> [PROBLEM REQUIREMENTS]: Pick up the forum thread about the sudden death of Charlie the cat and keep writing from its last line.

> [DOCUMENT EXCERPT]:
.....
A terrible thing happened yesterday - and I watched it all out my window.

Charlie (a big wuss) was fighting with next doors bully cat. The whole village knows he is mean and I have found him in my house before chasing my cats round their own house.

I shouted to my husband to go and scare the other cat off. He ran out shouting and the cats broke up. Charlie ran under a hedge over the road. My husband went to him and he ran away - into a greenhouse he loves. When Justin (my husband) caught up with him, he knew he wasnt right. He came running back to the house looking for a cat box and saying Charlie was foaming at the mouth and 'wasn't right'.

He ran back - meanwhile I was watching out the window the whole time. A minute later Justin was running back to the house mouthing to me' ring the vet!!' and shaking his head. I was screaming NO NO NO!! But inside I was thinking 'its ok - you cant die from a cat fight'.

When Justin got in the door and pulled Charlie out the box. Justin said he was choking (I was too scared to look). A second later I looked at Justin and he said, 'its too late. He's gone'

What happened? My darling boy has died. It seems so surreal - he was there moments beofre, coming in for his breakfast. I lost his brother just 6 months ago. They were both just 3 years old and so beautiful.

Did my next door neighbours cat really kill him? Can that happen? The vets said they would look at him the next day but I just wanted him to rest in peace so we buried him.

But I need to know - did that cat kill my baby? If so, what should I do about it?

Rest in Peace my darling Charlie. You're back with your brother now. Look afater each other until I can be with you again. I love you.
post #2 of 24
Oh, this is absolutely heart wrenching! How very tragic! Barely past the loss of his brother, and now darling Charlie was so suddenly taken from your life, your heart must be broken. I'm so incredibly sorry you lost your precious baby. If only there were words to take away the pain you feel, some way to understand such a tragedy. I pray that you will feel peace in your heart and comfort during your difficult time of grief.
post #3 of 24
I'm so sorry to hear about Charlie. What an awful tradegy. Did you talk to your neighbor and let him/her know what the cat is doing......terrorizing the neighborhood?

I just don't have any words right now other than I'm sorry. This is such a terrible thing to happen and the fact that you witnessed it all is tough too.

Hugs to you.
post #4 of 24
Wow. My heart goes out for you in this extreamly rough time. I am not sure about what to do about that other cat. Talking to its owners after you have had time to calm down some might be a good thing to do. Expect them to be uncooperative possibly though. They might feel liable and not want to be or they might not care, or they might be really sweet people and be heart broken over your loss.. I wish you the best though.
post #5 of 24
Quote:
Originally Posted by Cirque
Wow. My heart goes out for you in this extreamly rough time. I am not sure about what to do about that other cat. Talking to its owners after you have had time to calm down some might be a good thing to do. Expect them to be uncooperative possibly though. They might feel liable and not want to be or they might not care, or they might be really sweet people and be heart broken over your loss.. I wish you the best though.
.....
> [GIVEN ENTRIES]:
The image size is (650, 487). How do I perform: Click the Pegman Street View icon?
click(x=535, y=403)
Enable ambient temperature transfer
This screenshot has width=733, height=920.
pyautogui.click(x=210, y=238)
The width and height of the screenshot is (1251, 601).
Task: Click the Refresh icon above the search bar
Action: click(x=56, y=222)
.....
> [TASK ANSWER]:
I agree to at least try and talk with your neighbors after you've calmed down a little. But don't hold your expectations too high. It may give your heart some closure though, it's worth a shot.

Gosh, I'm so sorry about your situation, it's terrible. Sometimes neighbors can be so unemotional about pets. I had a kitty that would go into my neighbors yard and instead of coming to my family and saying "could you please keep your cat out of my yard" they called the pound on him! And they knew he was our kitty. I hope you have good neighbors who will be sympathetic and kind to you during this time. Please keep us posted, and God bless you.
post #6 of 24
firstly, i'm so sorry for your loss! I know it can't be easy.

QUOTE:
The vets said they would look at him the next day but I just wanted him to rest in peace so we buried him.

sadly without the proof from the vets I personally wouldn't go to the neighbours. Please do tell them there cat is out of control but I would say to them he killed my cat. I've never known a cat fight to get that bad but it really depends on where the other cat hit him.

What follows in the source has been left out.